Uluslararası Basın Enstitüsü (IPI) ve aşağıda imzası bulunan 26 insan hakları ve gazetecilik örgütü 22 Ocak’ta tutuklanan gazeteci Sedef Kabaş’ın derhal serbest bırakılması ve bağımsız medyaya yargı tacizine son verilmesi için Türkiye’ye çağrı yaptı.

TELE 1’de 14 Ocak’ta yayımlanan programda Cumhurbaşkanı Erdoğan’ı eleştiren sözlerinin ardından Kabaş, 22 Ocak Cumartesi gece yarısı polis baskını ile İstanbul’daki evinden gözaltına alındı. Tutuklanmasına sebep olan televizyon programında Kabaş bir Çerkez atasözünden alıntı yaparak “Büyükbaş hayvan saraya girdiği zaman kral olmaz, o saray ahır olur” ifadelerini kullanmış ve eklemişti: “Çok meşhur bir söz vardır; taçlanan baş akıllanır diye, ama görüyoruz ki gerçek değil.” Kabaş’ın sözlerinin yetkililer tarafından Cumhurbaşkanına hakaret olarak algılanmasının ardından hakkında soruşturma açıldı. Cumhurbaşkanına hakaret suçunu düzenleyen Türk Ceza Kanunu’nun 299. maddesi, suçlu bulunması halinde sanık için bir yıldan dört yıla kadar hapis cezası öngörüyor.

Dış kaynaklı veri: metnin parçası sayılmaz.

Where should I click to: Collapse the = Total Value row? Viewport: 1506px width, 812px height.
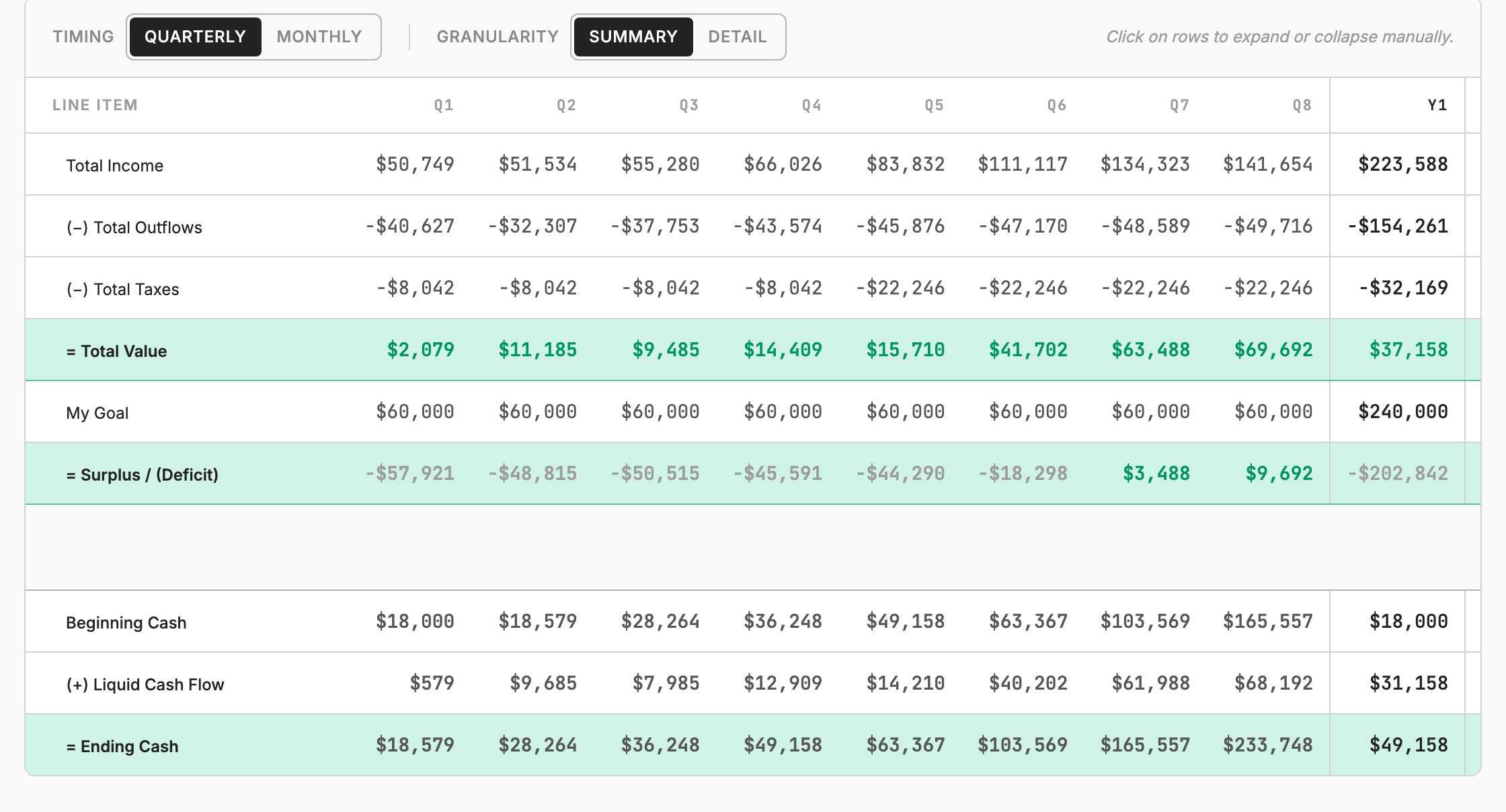(753, 350)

Programın yayımlanmasının ardından pek çok siyasetçi ve hükümet yetkilisi Kabaş’ın ifadelerini kınadı. Tepki gösterenler arasında yer alan Adalet Bakanı Abdülhamit Gül, Kabaş’ın ifade işlemleri sürerken, Kabaş’ın sözlerinin “haset ve nefretten doğan hadsiz ve hukuksuz ifadeler” olduğunu ve “adalet önünde hak ettiği karşılığı bulacağını” belirten bir açıklama yaptı. Gül’ün açıklamasının ardından aynı Kabaş “cumhurbaşkanına hakaret” suçlaması ile tutuklandı.

Kabaş’ın avukatı 26 Ocak’ta verdikleri tutukluluğa itiraz dilekçesinin mahkeme tarafından reddedildiğini açıkladı. Kabaş’ın avukatı ayrıca, Kabaş’ın sorgusu sırasında Gül’ün açıklamalarıyla yargıyı etkilemeye teşebbüs ettiğini öne sürerek Avrupa İnsan Hakları Sözleşmesi’nin (AİHS) 6. maddesince garanti altına alınan “adil yargılanma hakkının” ihlal edildiğini söyledi.

Avrupa İnsan Hakları Mahkemesi’nin Ekim 2021’de açıklanan Vedat Şorli kararı, Türk Ceza Kanunu’nda yer alan cumhurbaşkanına hakaret suçunun ifade özgürlüğü ile uyumsuz olduğunu belirtti. Yüksek mahkeme, ayrıca Facebook’ta Erdoğan hakkından eleştirel içerik paylaşan bir kişinin gözaltına alınmasının veya ona hapis ceza verilmesinin hukuki bir dayanağı olamayacağına kanaat getirdi.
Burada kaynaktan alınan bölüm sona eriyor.